Class: Rpdfium::Util::WordExtractor

Inherits:

Object

Object
Rpdfium::Util::WordExtractor

show all

Defined in:: lib/rpdfium/util/word_extractor.rb

Overview

Extracts “words” from a list of chars, faithfully to pdfplumber.WordExtractor.

Algorithm:

1. Sort the chars by (top, x0): rows top-to-bottom, chars
   left-to-right within each row.
2. Cluster by top with `y_tolerance` → "logical rows" of chars.
3. Within each row, cluster by horizontal gap: two chars belong to
   the same word if `next.x0 - prev.x1 <= x_tolerance`. A whitespace
   char also separates the word (unless `keep_blank_chars`).
4. For each cluster of chars, emit a word: concatenated text, bbox.

Differences from pdfplumber (simplifications acceptable for our use):

- We do not handle rotated `line_dir`/`char_dir` (text rotated away
  from horizontal ltr): not relevant for current use cases.
- We do not handle `use_text_flow` (ordering based on the content
  stream): our chars already arrive from PDFium in geometric order
  via `chars` (top, x0).
- We do not handle `expand_ligatures`: PDFium usually expands the
  codepoints correctly already at the char level.

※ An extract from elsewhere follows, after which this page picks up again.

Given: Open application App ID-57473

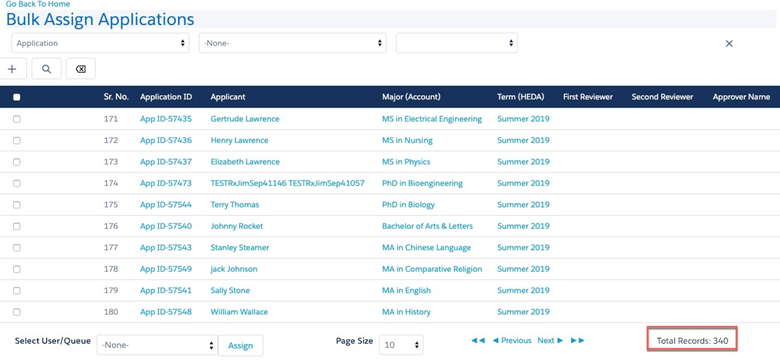Looking at the screenshot, I should 166,183.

These differences are documented; if ever needed they can be added as feature toggles without changing the default path.

Constant Summary collapse

DEFAULT_X_TOLERANCE =

3.0

DEFAULT_Y_TOLERANCE =

3.0

Instance Attribute Summary collapse

#keep_blank_chars ⇒ Object readonly

Returns the value of attribute keep_blank_chars.
#x_tolerance ⇒ Object readonly

Returns the value of attribute x_tolerance.
#y_tolerance ⇒ Object readonly

Returns the value of attribute y_tolerance.

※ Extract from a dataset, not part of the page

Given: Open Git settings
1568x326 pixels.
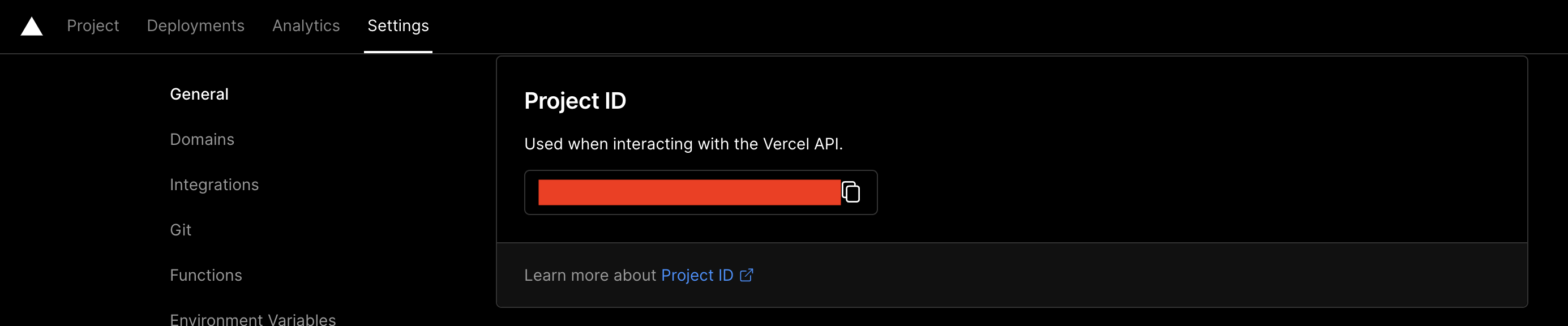Looking at the screenshot, I should click(181, 229).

Instance Method Summary collapse

#extract_words(chars) ⇒ Object

Returns an Array of Hash: { text:, x0:, x1:, top:, bottom:, chars: }.
#initialize(x_tolerance: DEFAULT_X_TOLERANCE, y_tolerance: DEFAULT_Y_TOLERANCE, keep_blank_chars: false, extra_attrs: nil) ⇒ WordExtractor constructor

A new instance of WordExtractor.

Constructor Details

#initialize(x_tolerance: DEFAULT_X_TOLERANCE, y_tolerance: DEFAULT_Y_TOLERANCE, keep_blank_chars: false, extra_attrs: nil) ⇒ `WordExtractor`

Returns a new instance of WordExtractor.

# File 'lib/rpdfium/util/word_extractor.rb', line 34

def initialize(x_tolerance: DEFAULT_X_TOLERANCE,
               y_tolerance: DEFAULT_Y_TOLERANCE,
               keep_blank_chars: false,
               extra_attrs: nil)
  @x_tolerance = x_tolerance.to_f
  @y_tolerance = y_tolerance.to_f
  @keep_blank_chars = keep_blank_chars
  @extra_attrs = extra_attrs || []
end

Instance Attribute Details

#keep_blank_chars ⇒ `Object` (readonly)

Returns the value of attribute keep_blank_chars.



32
33
34

# File 'lib/rpdfium/util/word_extractor.rb', line 32

def keep_blank_chars
  @keep_blank_chars
end

#x_tolerance ⇒ `Object` (readonly)

Returns the value of attribute x_tolerance.



32
33
34

# File 'lib/rpdfium/util/word_extractor.rb', line 32

def x_tolerance
  @x_tolerance
end

#y_tolerance ⇒ `Object` (readonly)

Returns the value of attribute y_tolerance.



32
33
34

# File 'lib/rpdfium/util/word_extractor.rb', line 32

def y_tolerance
  @y_tolerance
end

Instance Method Details

#extract_words(chars) ⇒ `Object`

Returns an Array of Hash: { text:, x0:, x1:, top:, bottom:, chars: }. If ‘extra_attrs` is non-empty, each word also splits when these attributes change (e.g. different fontname/size → different words).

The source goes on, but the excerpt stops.